_Source document:_
I think all were afraid to offend her, with a capital, HER, and not afraid of violating some tenet of their new philosophy, Objectivism. Not deities, not inner Thetans, or the gods – rather, they feared Ayn Rand as a force of nature. Second-Handers need not apply to Objectivism. You must think for yourself, and that placed Ayn’s personality, that demanded obedience and accolades, on a collision course with everyone who studied and approved of her philosophy.

Imo the idea of individualism can't be reconciled with a movement leader's personality demanding obedience and accolades. I think Burns was right on the money in calling Objectivism a creed.

G.H. Smith wrote a very intertesting article about this topic: "Objectivism as a Religion".

http://web.archive.org/web/20041217041217/http://www.dailyobjectivist.com/Spir/ObjectivismasaReligion.asp

I wish he had applied 'Smith's Scalpel' more radically: while he clearly sees that fervent followers can and have indeed assumed a religious attitude, imo he has not sufficiently examined Rand's own role in it.

PT: According to Objectivism, if you Angela, are benevolent towards others that would be a virtue, if you are not sacrificing your own family and productive potential.

_Source excerpt:_
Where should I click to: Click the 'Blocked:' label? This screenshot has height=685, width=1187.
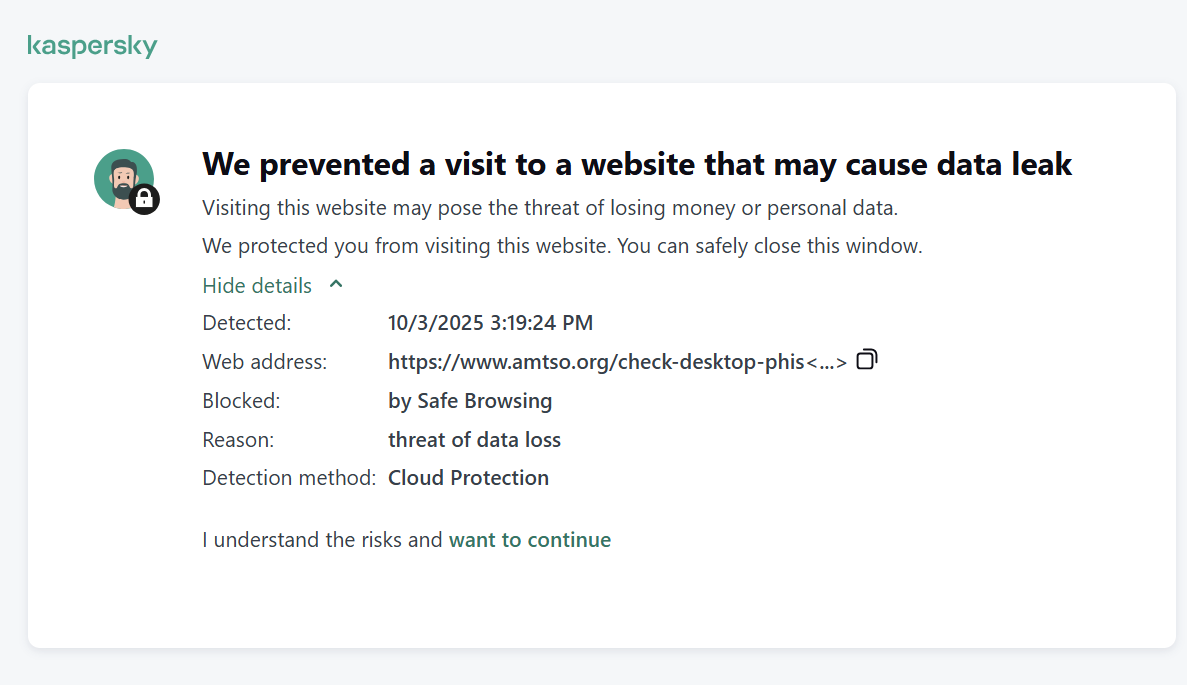(x=241, y=401)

_Set problem 1:_ In the discussion of Objectivism, why was Ayn Rand's personality on a collision course with everyone who studied and approved of her philosophy? Answer in one to three sentences.
_Set problem 2:_ What is the Spanish translation of this sentence from the discussion of Objectivism: "I think Burns was right on the money in calling Objectivism a creed."
_Set problem 3:_ Write what comes next in the discussion of Objectivism, starting after its final sentence.

_Result 1:_ Objectivism requires its followers to think for themselves, so "Second-Handers" have no place in it. Rand's personality, however, demanded obedience and accolades, which put her at odds with the very people who had taken up that independent-minded philosophy.

_Result 2:_ Creo que Burns dio en el clavo al llamar al objetivismo un credo.

_Result 3:_
But this was not Rand's opinion, Peter. For she was of the opinion that friendships, family life and human relationships are not primary in people's lives:

“If [people] place such things as friendship and family ties above their own productive work, yes, then they are immoral. Friendship, family life and human relationships are not primary in a man’s life. A man who places others first, above his own creative work, is an emotional parasite.” (Rand)

http://exiledonline.com/atlas-shrieked-why-ayn-rands-right-wing-followers-are-scarier-than-the-manson-family-and-the-gruesome-story-of-the-serial-killer-who-stole-ayn-rands-heart/

Here we have it again: deciding arbitrarily what is and what is not important in others' lives. This is as far removed from any individualism as it can get.

PT: As portrayed in Atlas Shrugged, the Starnes were psychological parasites living on the misery of others.

I didn't get this impression at all. I'll see if I can find quotes to illustrate further.

PT: If Ayn in real life were being spied upon she would have “whopped the peeker upside the head” or called the cops (certainly at some point in her life, after an unromantic menopause.)

"Unromantic menopause" - what a word combination, lol.

Do you think a "premenopausal" woman would not call the cops if stalked?

PT: Now, I can only speak for myself, but what if the “person intent on watching you” were a good looking person that intrigued you? Darn it, I saw that person recently. Are they putting themselves in my path so that we might meet? Now, that is a romantic, and intriguing hypotheses for a “benevolent universe.”

What you refer to I would not call stalking at all. What you mean is trying to get to know a person that interests you by arranging to be where he/she is is, and using socially acceptable means in doing so (which excludes the frightening things that stalkers like Galt do!).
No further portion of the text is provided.